I mean, I had work to do, and my phone doesn't work so if anything, I was waiting for their calls to be informed, and then actually the dog had a bad eye and we needed to go to the vet, which was closed when we got there, and you see where this is going ~ this wedding was just the last on my list of priorities.
And then my mother, god bless her, tells us about how it went and says things like:
"Well, there weren't as many people there as we expected, it's like that with Tony's family. Where they come from, appointments just aren't as binding ~ either you're there or you aren't, maybe you cancel last minute..."
And I'm thinking, you know, this doesn't sound like a cultural phenomenon, it just sounds like the entire family constist of huge fucking disrespectful douchebags.
But whatever floats her boat. I just don't see why you'd voluntarily play warden for the mentally challenged if you're not even paid for it.
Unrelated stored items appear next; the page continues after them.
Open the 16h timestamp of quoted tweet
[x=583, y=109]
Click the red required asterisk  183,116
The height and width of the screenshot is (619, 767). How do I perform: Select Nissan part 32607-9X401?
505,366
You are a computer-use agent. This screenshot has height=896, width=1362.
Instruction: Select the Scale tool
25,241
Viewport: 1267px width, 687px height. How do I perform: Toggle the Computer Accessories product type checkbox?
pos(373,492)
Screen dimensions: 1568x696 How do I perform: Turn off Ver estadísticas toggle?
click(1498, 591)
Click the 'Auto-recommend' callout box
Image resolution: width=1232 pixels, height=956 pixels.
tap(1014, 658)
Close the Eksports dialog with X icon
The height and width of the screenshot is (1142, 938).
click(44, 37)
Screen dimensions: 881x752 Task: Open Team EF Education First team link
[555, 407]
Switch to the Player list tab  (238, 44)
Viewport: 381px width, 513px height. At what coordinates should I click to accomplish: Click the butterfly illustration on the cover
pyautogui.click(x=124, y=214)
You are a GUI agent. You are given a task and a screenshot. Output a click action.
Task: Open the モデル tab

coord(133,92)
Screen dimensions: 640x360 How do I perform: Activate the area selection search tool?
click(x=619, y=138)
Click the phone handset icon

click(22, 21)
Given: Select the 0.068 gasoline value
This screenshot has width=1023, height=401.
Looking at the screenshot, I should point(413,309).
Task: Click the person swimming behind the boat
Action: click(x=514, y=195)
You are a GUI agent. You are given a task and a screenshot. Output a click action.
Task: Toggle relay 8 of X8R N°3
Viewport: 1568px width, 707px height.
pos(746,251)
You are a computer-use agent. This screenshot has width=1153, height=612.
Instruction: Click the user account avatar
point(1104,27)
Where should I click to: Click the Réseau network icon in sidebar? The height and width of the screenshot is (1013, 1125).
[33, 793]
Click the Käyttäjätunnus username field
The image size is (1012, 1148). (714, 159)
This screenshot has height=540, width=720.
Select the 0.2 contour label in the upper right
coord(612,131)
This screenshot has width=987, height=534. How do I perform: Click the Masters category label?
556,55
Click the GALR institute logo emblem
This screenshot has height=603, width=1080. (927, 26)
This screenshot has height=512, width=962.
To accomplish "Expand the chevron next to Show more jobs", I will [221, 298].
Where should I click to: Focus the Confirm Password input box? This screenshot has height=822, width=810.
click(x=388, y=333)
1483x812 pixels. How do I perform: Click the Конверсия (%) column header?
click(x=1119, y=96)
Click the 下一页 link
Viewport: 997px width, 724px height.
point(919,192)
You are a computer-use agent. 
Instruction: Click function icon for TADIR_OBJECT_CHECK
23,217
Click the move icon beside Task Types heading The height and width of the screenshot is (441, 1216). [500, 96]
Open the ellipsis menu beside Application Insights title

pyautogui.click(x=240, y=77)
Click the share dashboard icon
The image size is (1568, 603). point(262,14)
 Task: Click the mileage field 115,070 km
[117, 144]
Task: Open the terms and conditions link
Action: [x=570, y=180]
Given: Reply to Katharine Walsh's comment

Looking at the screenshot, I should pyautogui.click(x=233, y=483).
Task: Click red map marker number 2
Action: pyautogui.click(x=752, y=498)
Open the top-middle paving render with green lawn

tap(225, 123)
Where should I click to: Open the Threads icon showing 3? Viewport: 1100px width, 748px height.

My boat was floated by not going to the wedding and instead turning my work shifts into something fun.
This weekend, I lived off my almost~forgotten diet of a gramm and a half of cocain (the high quality kind, with pieces of glass in it to scrape away your nasal septum and increase the crappy impact
), alcohol, four packs of cigarettes, some tilidin and paracetamol.
There's no way I'm gaining any weight like that, as I had planned to look luscious this summer and not bony, but hey.
I had fun.
And depending on who you're dealing with at work, drugs are sometimes pretty essential lest you club someone to death with a beer crate.
Astera witnessed him, there's this guy who's completely lost all his marbles and he comes there with his girlfriend, who is a rather poised and competent looking woman, and I have no idea why she puts up with him.
They're both in their early forties, she should know better. He's the... Wait. I was going to say "He's the sort of guy that..." but he isn't. There is no "sort of guy" like him.
He is skinny and his shirt is unbottoned halfway. He has pointy shoes and brown hair that defies any cut or do.
He screams at you in an astoundingly high~pitched voice immediately upon arrival, no matter how busy you are.
A Flanders scream.
But he screams: ""HEY! YOU! YOU! YOU!"
And you ignore him.
And he screams: ""YOUUUUUU"
Until finally, you inform him that if he can't keep it down you're going to ask him to leave, and he screams right in your ear: "RED WINE! AND SHE'S THIRSTY! THE WOMAN IS THIRSTY! GIVE ~ HEY! YOU! THIRSTY!"
Then he turns to her and screams: "DRINK! RED WINE WHAT ARE YOU DRINKING!"
Then he turns to me, who has gone away from the scene, and screams: "YOU! HEY! SHE'S THIRSTY!"
Then he tears open his shirt, rolls his eyes, bares his teeth, forgets his mission and dives over the counter to kiss her grotesquely.
I'm not exaggerating. He's very primal.